Aparentemente, Zimmerman le ha estado esperando. El vestíbulo está lleno; Zimmerman se acerca cautelosamente al pabellón.

– George.

Se ha enterado .

– George, creo que estabas preocupado por unas entradas.

– No estoy preocupado, ya me han dicho lo que pasó. He indicado en los libros de cuentas que fueron donadas como obras de caridad.

– Yo creía que ya te lo había dicho. Al parecer no fue así.

– No hubieras debido darle importancia. Es lo que la gente llama confusión mental.

– He tenido una interesante conversación con tu hijo Peter.

– ¿Sí? ¿Qué te ha dicho el chico?

Sabe que sé lo de Mim Herzog, mi suerte está echada, ahora ya se sabe y es irreparable. Jamás se podrá arreglar. Estamos en una calle de dirección única, ha ignorancia es la felicidad . El alto profesor nota que una blancura llena su cuerpo de pies a cabeza. Se siente embargado por una sensación de cansancio, vacío e inutilidad que va más allá de cuanto haya experimentado antes. Una película demasiado espesa para ser sudor moja sus manos y su frente, como si su piel tratara de rechazar esta sensación.
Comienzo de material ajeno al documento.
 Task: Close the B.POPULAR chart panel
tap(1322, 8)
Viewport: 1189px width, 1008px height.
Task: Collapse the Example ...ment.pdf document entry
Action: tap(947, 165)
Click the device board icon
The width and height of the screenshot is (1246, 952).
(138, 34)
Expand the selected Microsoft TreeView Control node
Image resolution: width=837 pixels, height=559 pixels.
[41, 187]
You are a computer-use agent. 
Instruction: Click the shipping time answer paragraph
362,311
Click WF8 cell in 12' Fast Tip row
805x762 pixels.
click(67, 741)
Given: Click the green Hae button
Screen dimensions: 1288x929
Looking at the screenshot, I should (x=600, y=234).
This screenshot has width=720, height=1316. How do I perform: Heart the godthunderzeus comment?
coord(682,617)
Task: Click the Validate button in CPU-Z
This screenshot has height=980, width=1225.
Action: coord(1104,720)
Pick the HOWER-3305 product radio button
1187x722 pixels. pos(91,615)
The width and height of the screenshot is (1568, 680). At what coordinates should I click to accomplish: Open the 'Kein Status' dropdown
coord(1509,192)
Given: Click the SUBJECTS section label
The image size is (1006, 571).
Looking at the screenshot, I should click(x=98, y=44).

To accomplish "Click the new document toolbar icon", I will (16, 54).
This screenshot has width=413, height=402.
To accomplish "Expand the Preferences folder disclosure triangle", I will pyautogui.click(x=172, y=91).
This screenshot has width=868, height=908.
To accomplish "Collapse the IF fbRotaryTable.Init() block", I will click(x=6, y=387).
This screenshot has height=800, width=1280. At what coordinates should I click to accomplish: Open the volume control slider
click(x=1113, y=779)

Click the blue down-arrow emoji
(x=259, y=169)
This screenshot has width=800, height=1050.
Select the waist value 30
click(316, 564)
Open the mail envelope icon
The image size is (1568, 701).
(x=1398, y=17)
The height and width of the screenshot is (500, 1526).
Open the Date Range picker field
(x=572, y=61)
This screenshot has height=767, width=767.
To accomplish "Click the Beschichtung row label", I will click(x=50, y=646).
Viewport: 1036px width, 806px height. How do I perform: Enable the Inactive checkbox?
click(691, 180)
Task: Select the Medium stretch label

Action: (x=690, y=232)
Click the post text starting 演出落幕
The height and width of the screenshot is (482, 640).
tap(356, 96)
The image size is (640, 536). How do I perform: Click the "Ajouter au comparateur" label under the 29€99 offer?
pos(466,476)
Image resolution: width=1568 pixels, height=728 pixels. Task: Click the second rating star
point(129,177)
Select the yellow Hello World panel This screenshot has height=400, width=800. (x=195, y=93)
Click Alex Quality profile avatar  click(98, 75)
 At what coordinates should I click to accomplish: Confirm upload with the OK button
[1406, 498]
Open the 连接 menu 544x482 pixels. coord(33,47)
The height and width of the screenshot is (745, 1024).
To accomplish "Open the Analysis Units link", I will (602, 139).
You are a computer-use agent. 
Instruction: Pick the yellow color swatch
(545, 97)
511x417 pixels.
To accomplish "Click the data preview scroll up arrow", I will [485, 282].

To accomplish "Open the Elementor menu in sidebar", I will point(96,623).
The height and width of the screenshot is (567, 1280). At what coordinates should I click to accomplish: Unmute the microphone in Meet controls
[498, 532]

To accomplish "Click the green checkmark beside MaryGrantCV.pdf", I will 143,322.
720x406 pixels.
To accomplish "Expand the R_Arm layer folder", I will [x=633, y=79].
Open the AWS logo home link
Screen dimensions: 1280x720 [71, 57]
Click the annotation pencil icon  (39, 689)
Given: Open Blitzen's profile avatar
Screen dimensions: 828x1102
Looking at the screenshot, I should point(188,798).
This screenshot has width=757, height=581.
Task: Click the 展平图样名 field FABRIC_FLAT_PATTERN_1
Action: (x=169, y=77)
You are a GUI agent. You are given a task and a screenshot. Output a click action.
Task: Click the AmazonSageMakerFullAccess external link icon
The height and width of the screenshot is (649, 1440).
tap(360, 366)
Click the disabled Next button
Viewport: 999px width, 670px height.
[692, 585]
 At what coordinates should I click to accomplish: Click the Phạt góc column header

– No quería crearme problemas. El pobre chico está en babia -le dice Caldwell al director.

Hasta el mismo dolor, el dolor incansable, parece estar agotado.

Como a través de una grieta abierta en las nubes, Zimmerman ve que en el fondo del miedo que siente Caldwell está su encuentro con la señora Herzog, y sus pensamientos se alegran y hasta bailan porque está seguro de dominar la situación y de ser capaz de maniobrar. Como una mariposa que vuela por un campo, Zimmerman pasa rozando la superficie del miedo de la cara reseca que tiene ante él.